Selain kedua cairan tersebut, ada satu cairan lagi yang keluar ketika syahwat seseorang memuncak, yaitu mani. Mani adalah cairan yang keluar ketika syahwat sudah mencapai puncaknya, keluarnya dengan memuncrat, memiliki bau yang khas, setelah keluar badan terasa lemas. Para ulama berbeda pendapat mengenai hukumnya. Menurut Imam abu hanifah dan Imam Malik, hukum mani adalah najis. Sementara Imam Ahmad dan Imam Syafi’i berpendapat suci.
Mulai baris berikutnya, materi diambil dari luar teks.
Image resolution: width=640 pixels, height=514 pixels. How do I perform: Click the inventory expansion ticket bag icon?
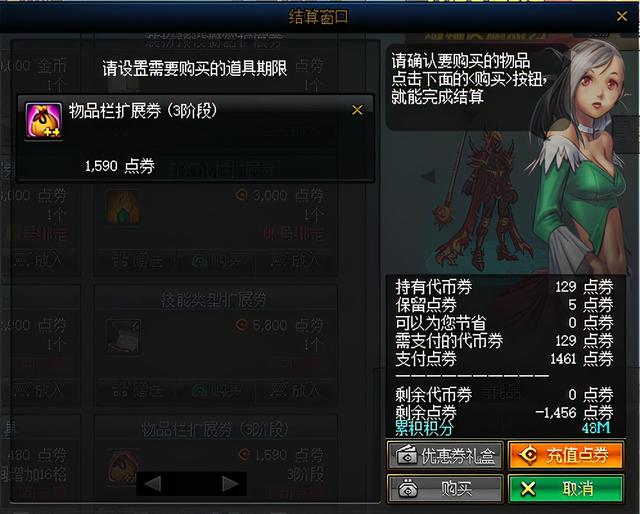coord(44,120)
Inilah yang dipegang oleh Muhammadiyah. Sebagaimana hadits dari Ibnu abbas, ia mengatakan :
“Nabi SAW pernah ditanya tentang mani yang mengenai pakaian, lalu Ia menjawab, ‘mani itu sama kedudukannya seperti ingus, liur, dan dahak. Cukup bagimu mengusapnya dengan kain atau dengan rumput idzkir (tumbuhan yang wangi)’.”
(HR. Daruqutni, Baihaqi, dan Thahawi)

Mengenai cara membersihkan mani ini, ‘Aisyah juga menjelaskan, 
“Aku kerik mani itu dari kain Rasulullah SAW bilamana ia telah mengering, dan aku cuci kain itu bila masih basah.”
(HR. Daruqutni, Abu ‘Uwanah, dan Bazzar)

Meskipun mani tidak najis, namun jika keluar (baik dalam keadaan tidur maupun sadar) bisa menyebabkan hadats besar, sehingga wajib mandi besar (mandi janabat). Hal ini didasarkan pada hadits :


Dari Zur’ah Abu Abd ar-Rahman berkata :
“Aku mendengar Ibn Abbas ra. menjelaskan tentang mani, wadi, dan madzi. Adapun mani, maka itulah yang mewajibkannya mandi. Sedangkan wadi dan madzi, Ibn ‘Abbas mengatakan, ‘basuhlah kemaluanmu dan berwudhulah sebagaimana wudhu untuk shalat’.” (HR. Baihaqi)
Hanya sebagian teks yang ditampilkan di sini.